(Saved entries)
=== Begin Enclosure ===

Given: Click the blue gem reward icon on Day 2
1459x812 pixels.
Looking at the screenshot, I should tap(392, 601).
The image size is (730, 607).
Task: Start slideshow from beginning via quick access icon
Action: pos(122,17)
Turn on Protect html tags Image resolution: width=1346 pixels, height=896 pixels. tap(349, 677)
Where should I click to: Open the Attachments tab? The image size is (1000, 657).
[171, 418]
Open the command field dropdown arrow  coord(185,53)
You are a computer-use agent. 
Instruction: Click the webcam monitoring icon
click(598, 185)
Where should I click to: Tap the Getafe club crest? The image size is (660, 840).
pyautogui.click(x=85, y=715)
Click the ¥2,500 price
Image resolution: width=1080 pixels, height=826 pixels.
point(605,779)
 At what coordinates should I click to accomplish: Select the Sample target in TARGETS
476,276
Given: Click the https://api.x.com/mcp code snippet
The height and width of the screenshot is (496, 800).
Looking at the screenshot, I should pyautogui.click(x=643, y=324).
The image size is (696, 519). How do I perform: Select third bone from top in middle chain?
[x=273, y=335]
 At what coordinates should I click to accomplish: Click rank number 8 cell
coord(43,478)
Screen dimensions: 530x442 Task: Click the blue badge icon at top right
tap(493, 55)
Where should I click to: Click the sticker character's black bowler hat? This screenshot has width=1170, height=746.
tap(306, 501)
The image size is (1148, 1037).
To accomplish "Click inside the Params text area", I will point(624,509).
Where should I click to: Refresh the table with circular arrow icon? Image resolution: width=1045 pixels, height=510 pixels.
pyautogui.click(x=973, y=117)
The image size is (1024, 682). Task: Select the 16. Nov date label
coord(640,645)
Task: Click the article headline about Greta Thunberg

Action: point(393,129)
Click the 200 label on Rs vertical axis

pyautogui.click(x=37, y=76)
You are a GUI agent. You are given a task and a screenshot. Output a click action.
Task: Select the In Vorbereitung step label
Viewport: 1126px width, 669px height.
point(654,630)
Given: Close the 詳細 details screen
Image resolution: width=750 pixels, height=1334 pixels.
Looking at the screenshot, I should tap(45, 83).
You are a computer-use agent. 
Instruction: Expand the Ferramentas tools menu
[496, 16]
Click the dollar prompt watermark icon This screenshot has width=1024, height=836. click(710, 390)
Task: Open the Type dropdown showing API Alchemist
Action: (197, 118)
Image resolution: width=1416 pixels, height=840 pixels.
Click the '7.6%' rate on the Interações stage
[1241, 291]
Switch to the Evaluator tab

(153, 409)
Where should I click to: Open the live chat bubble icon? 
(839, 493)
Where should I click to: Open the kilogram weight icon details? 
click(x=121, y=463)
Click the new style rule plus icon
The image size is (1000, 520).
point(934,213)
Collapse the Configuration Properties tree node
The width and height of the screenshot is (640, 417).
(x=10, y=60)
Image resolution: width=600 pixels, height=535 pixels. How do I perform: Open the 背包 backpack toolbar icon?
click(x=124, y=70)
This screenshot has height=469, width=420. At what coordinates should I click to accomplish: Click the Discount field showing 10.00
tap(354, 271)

=== End Enclosure ===

- _Exercise description_
Would you please restate all of the entries exactly?

- _Solution to this task_
Given: Click the blue gem reward icon on Day 2
1459x812 pixels.
Looking at the screenshot, I should tap(392, 601).
The image size is (730, 607).
Task: Start slideshow from beginning via quick access icon
Action: pos(122,17)
Turn on Protect html tags Image resolution: width=1346 pixels, height=896 pixels. tap(349, 677)
Where should I click to: Open the Attachments tab? The image size is (1000, 657).
[171, 418]
Open the command field dropdown arrow  coord(185,53)
You are a computer-use agent. 
Instruction: Click the webcam monitoring icon
click(598, 185)
Where should I click to: Tap the Getafe club crest? The image size is (660, 840).
pyautogui.click(x=85, y=715)
Click the ¥2,500 price
Image resolution: width=1080 pixels, height=826 pixels.
point(605,779)
 At what coordinates should I click to accomplish: Select the Sample target in TARGETS
476,276
Given: Click the https://api.x.com/mcp code snippet
The height and width of the screenshot is (496, 800).
Looking at the screenshot, I should pyautogui.click(x=643, y=324).
The image size is (696, 519). How do I perform: Select third bone from top in middle chain?
[x=273, y=335]
 At what coordinates should I click to accomplish: Click rank number 8 cell
coord(43,478)
Screen dimensions: 530x442 Task: Click the blue badge icon at top right
tap(493, 55)
Where should I click to: Click the sticker character's black bowler hat? This screenshot has width=1170, height=746.
tap(306, 501)
The image size is (1148, 1037).
To accomplish "Click inside the Params text area", I will point(624,509).
Where should I click to: Refresh the table with circular arrow icon? Image resolution: width=1045 pixels, height=510 pixels.
pyautogui.click(x=973, y=117)
The image size is (1024, 682). Task: Select the 16. Nov date label
coord(640,645)
Task: Click the article headline about Greta Thunberg

Action: point(393,129)
Click the 200 label on Rs vertical axis

pyautogui.click(x=37, y=76)
You are a GUI agent. You are given a task and a screenshot. Output a click action.
Task: Select the In Vorbereitung step label
Viewport: 1126px width, 669px height.
point(654,630)
Given: Close the 詳細 details screen
Image resolution: width=750 pixels, height=1334 pixels.
Looking at the screenshot, I should tap(45, 83).
You are a computer-use agent. 
Instruction: Expand the Ferramentas tools menu
[496, 16]
Click the dollar prompt watermark icon This screenshot has width=1024, height=836. click(710, 390)
Task: Open the Type dropdown showing API Alchemist
Action: (197, 118)
Image resolution: width=1416 pixels, height=840 pixels.
Click the '7.6%' rate on the Interações stage
[1241, 291]
Switch to the Evaluator tab

(153, 409)
Where should I click to: Open the live chat bubble icon? 
(839, 493)
Where should I click to: Open the kilogram weight icon details? 
click(x=121, y=463)
Click the new style rule plus icon
The image size is (1000, 520).
point(934,213)
Collapse the Configuration Properties tree node
The width and height of the screenshot is (640, 417).
(x=10, y=60)
Image resolution: width=600 pixels, height=535 pixels. How do I perform: Open the 背包 backpack toolbar icon?
click(x=124, y=70)
This screenshot has height=469, width=420. At what coordinates should I click to accomplish: Click the Discount field showing 10.00
tap(354, 271)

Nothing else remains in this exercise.